=== Begin Enclosure ===

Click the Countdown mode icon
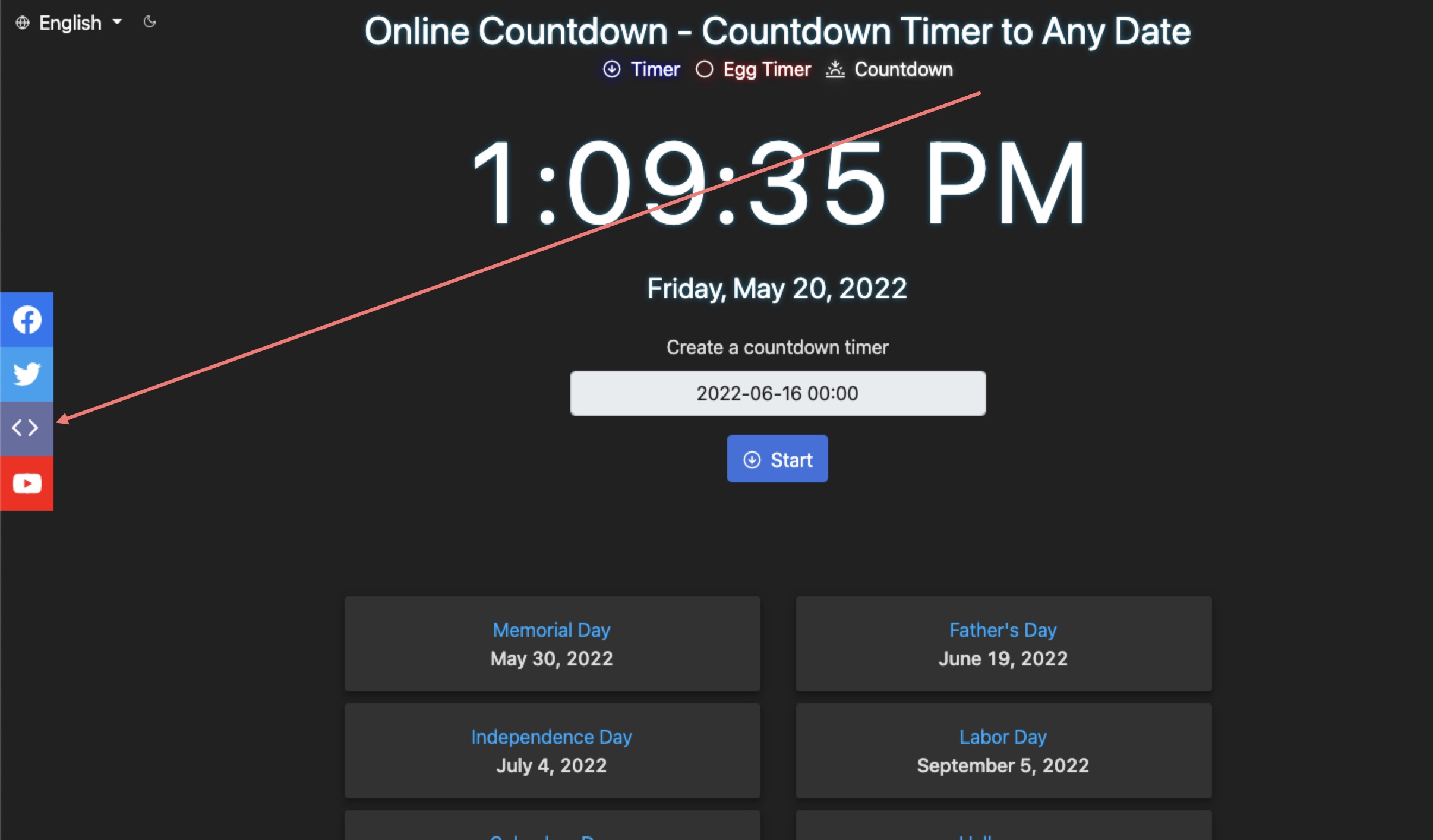The width and height of the screenshot is (1433, 840). tap(836, 69)
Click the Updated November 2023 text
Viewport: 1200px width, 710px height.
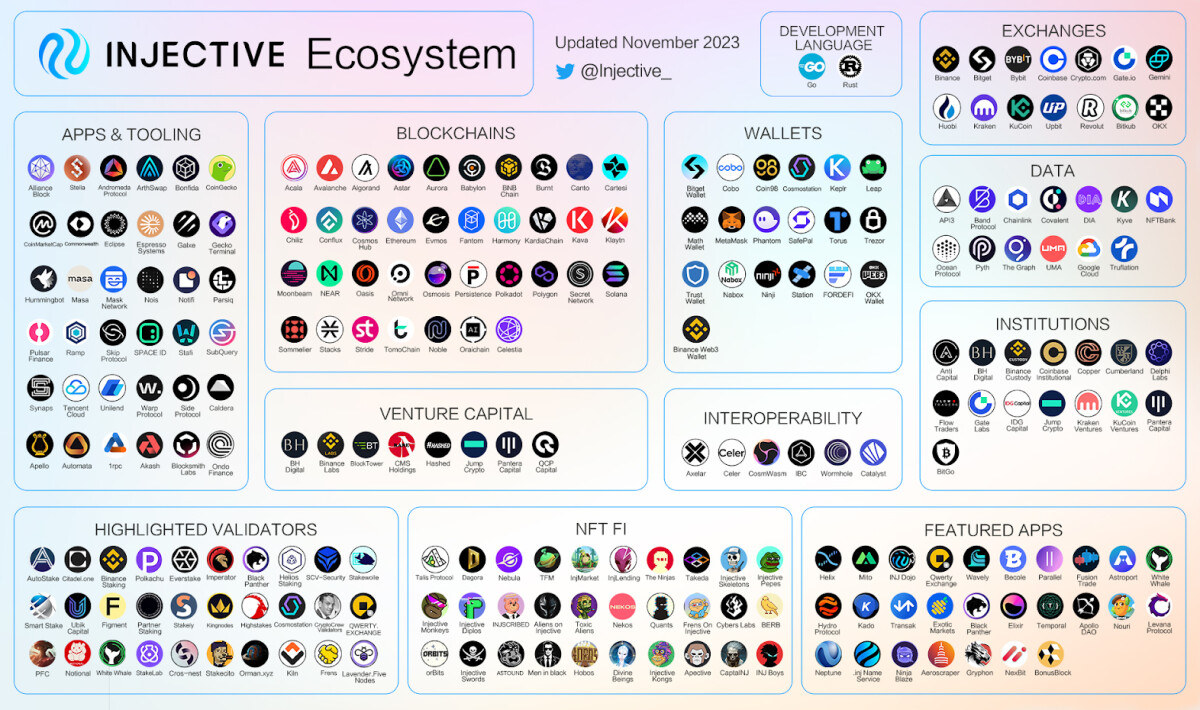point(647,42)
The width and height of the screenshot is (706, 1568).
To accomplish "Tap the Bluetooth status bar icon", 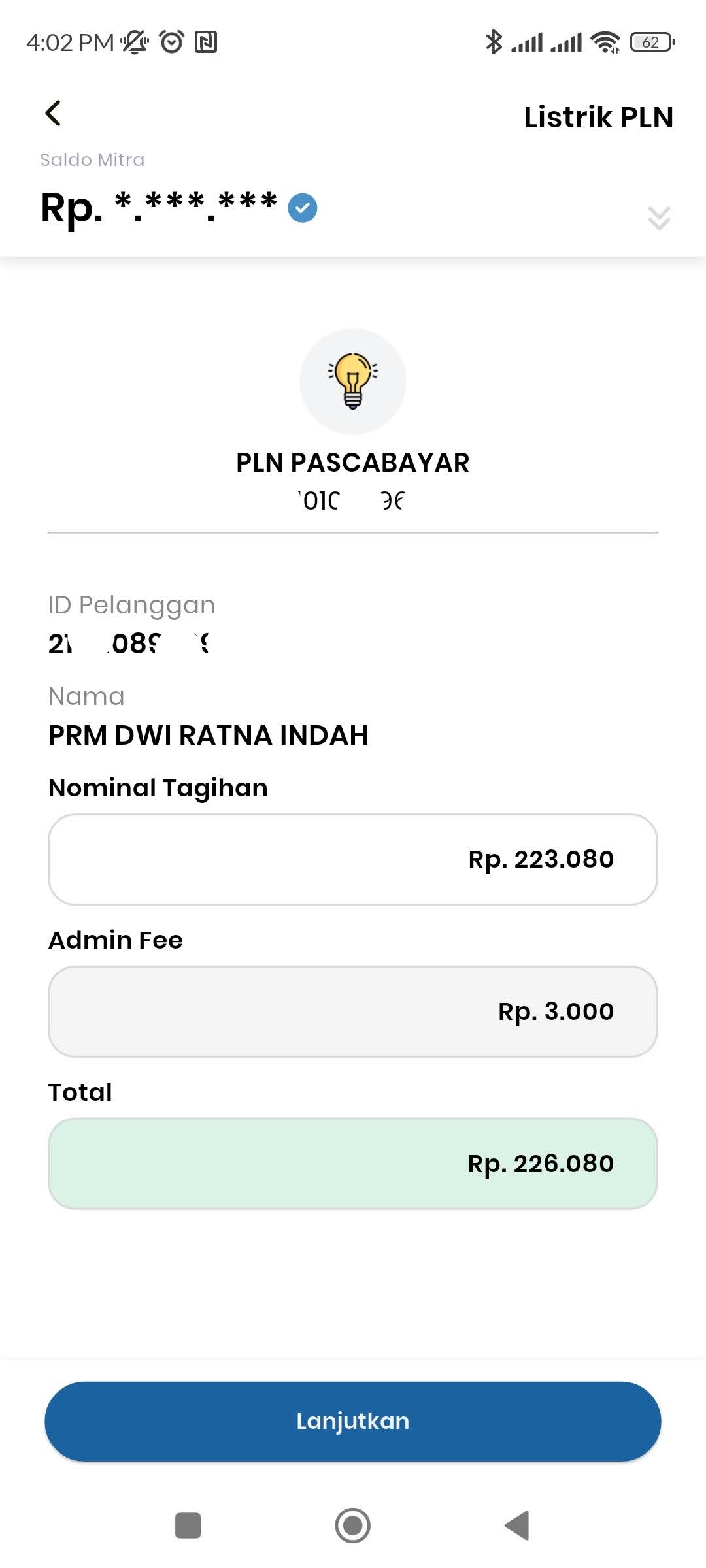I will coord(494,42).
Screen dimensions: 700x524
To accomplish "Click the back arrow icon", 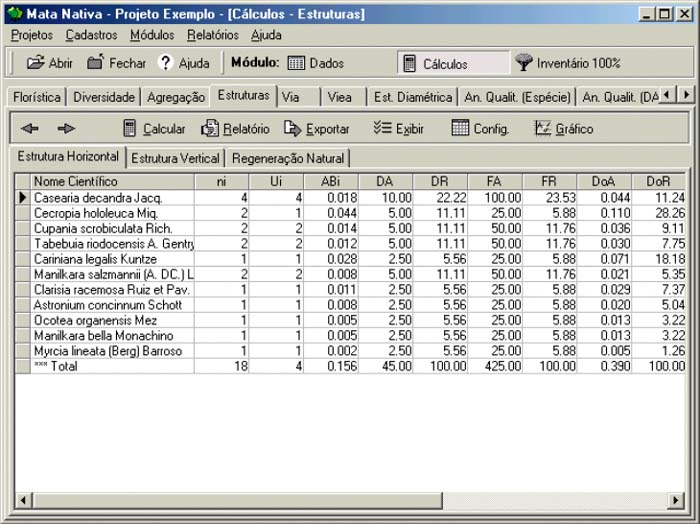I will pyautogui.click(x=30, y=129).
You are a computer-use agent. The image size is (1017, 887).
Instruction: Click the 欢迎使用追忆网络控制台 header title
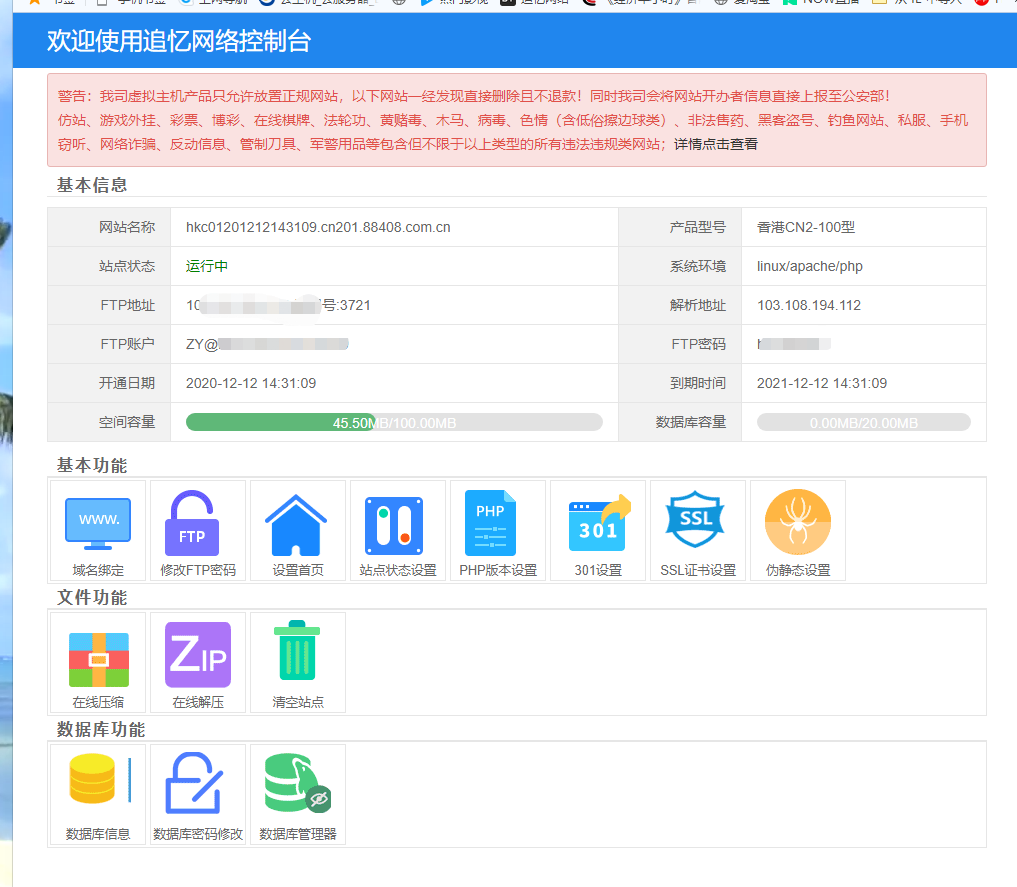(179, 42)
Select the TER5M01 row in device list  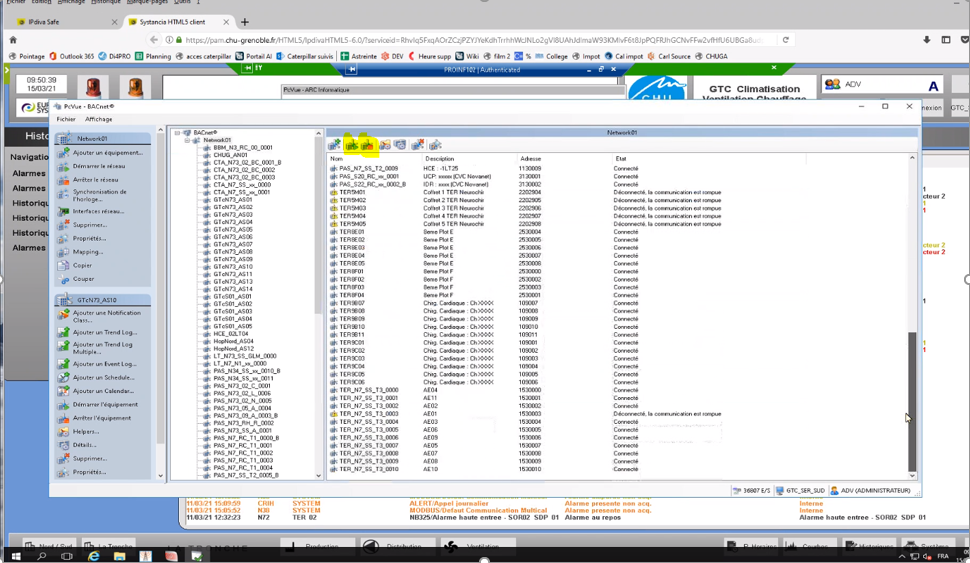[352, 192]
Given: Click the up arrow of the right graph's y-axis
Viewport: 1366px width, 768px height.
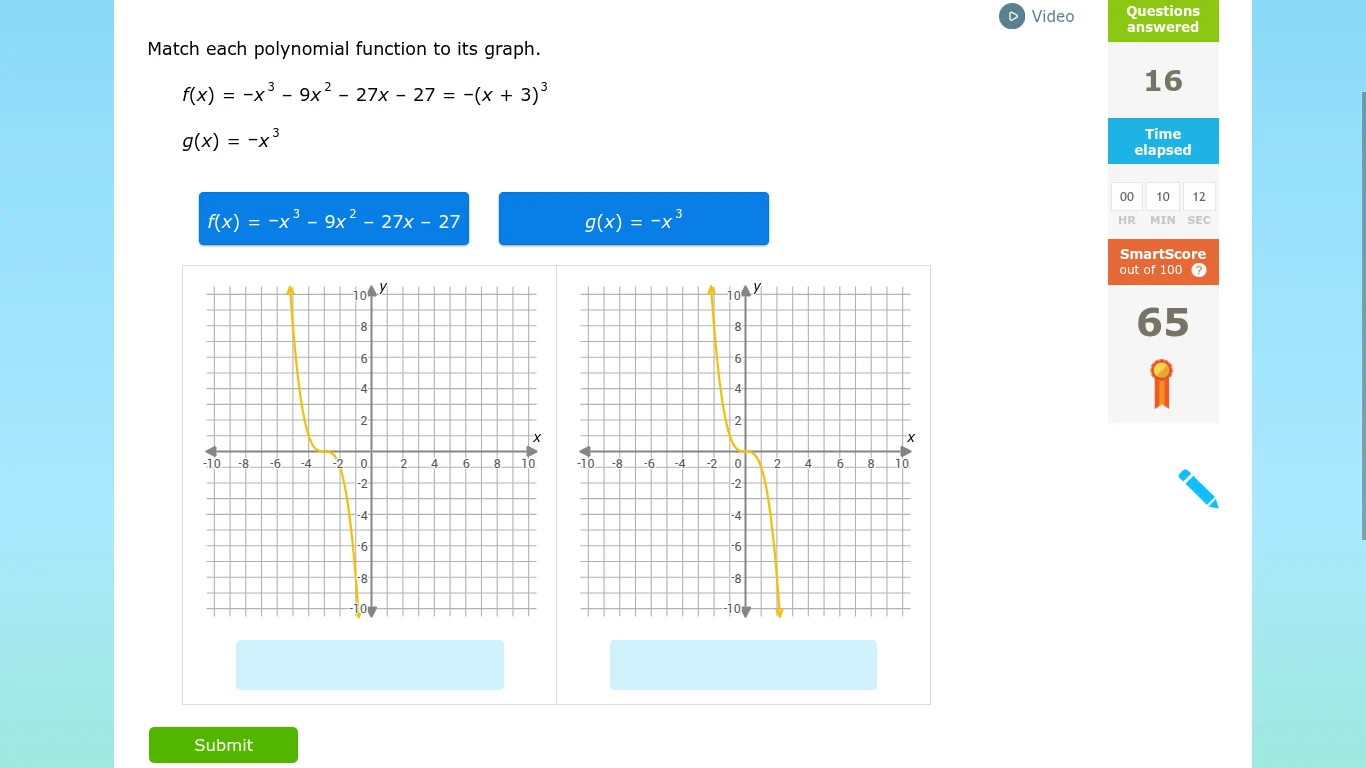Looking at the screenshot, I should pos(745,288).
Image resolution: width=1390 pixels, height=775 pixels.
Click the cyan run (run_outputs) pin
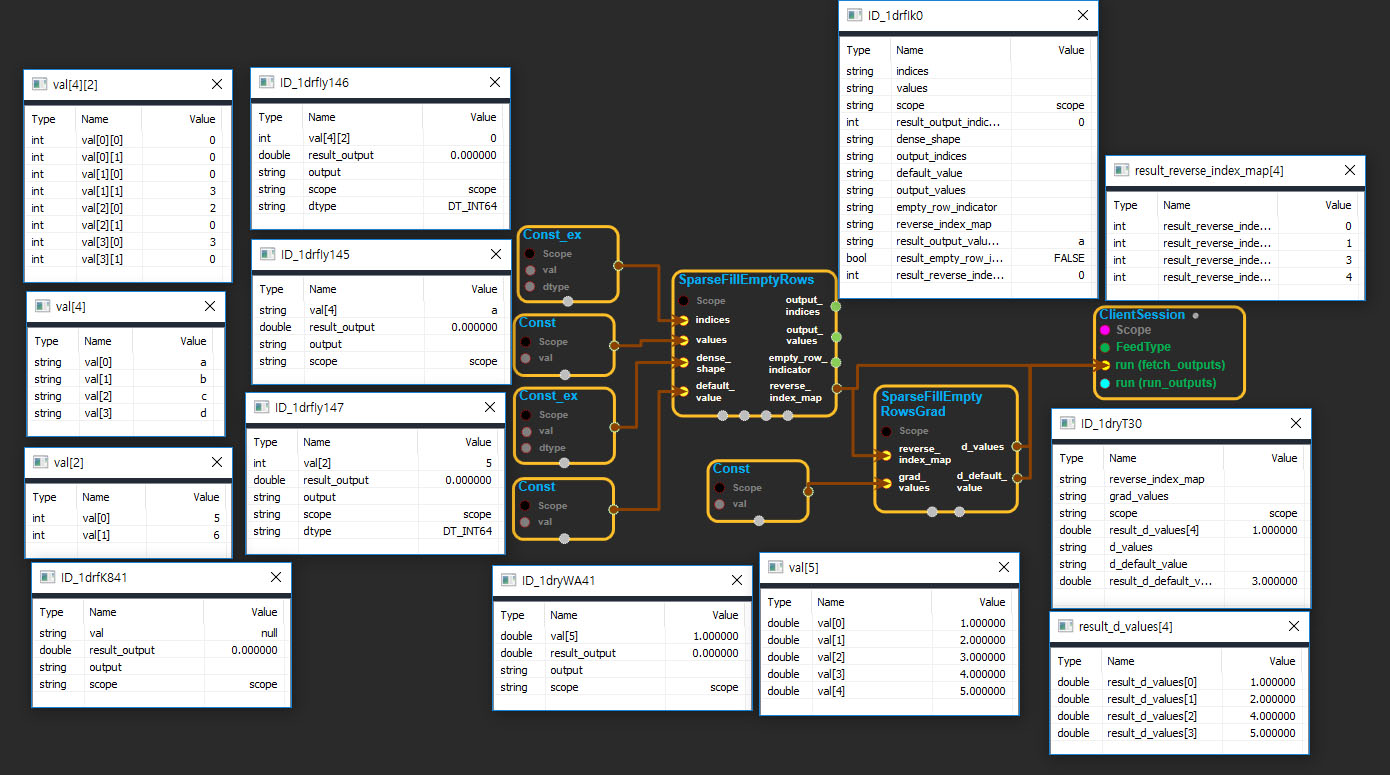[x=1105, y=383]
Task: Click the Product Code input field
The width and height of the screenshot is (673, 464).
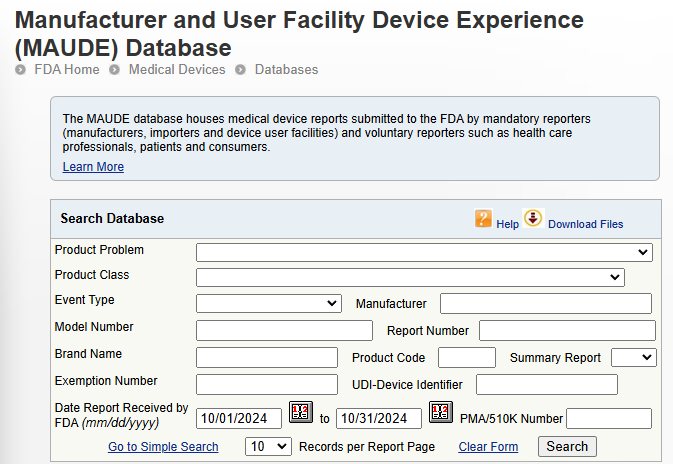Action: point(466,357)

=== End Enclosure ===

◆ Work required: Set down only the lines from the one with "Click the cyan run (run_outputs) pin" through the end of the entries, exactly as they appear, leaving out each picture.

◆ Solution below:
Click the cyan run (run_outputs) pin
[x=1105, y=383]
Task: Click the Product Code input field
The width and height of the screenshot is (673, 464).
Action: point(466,357)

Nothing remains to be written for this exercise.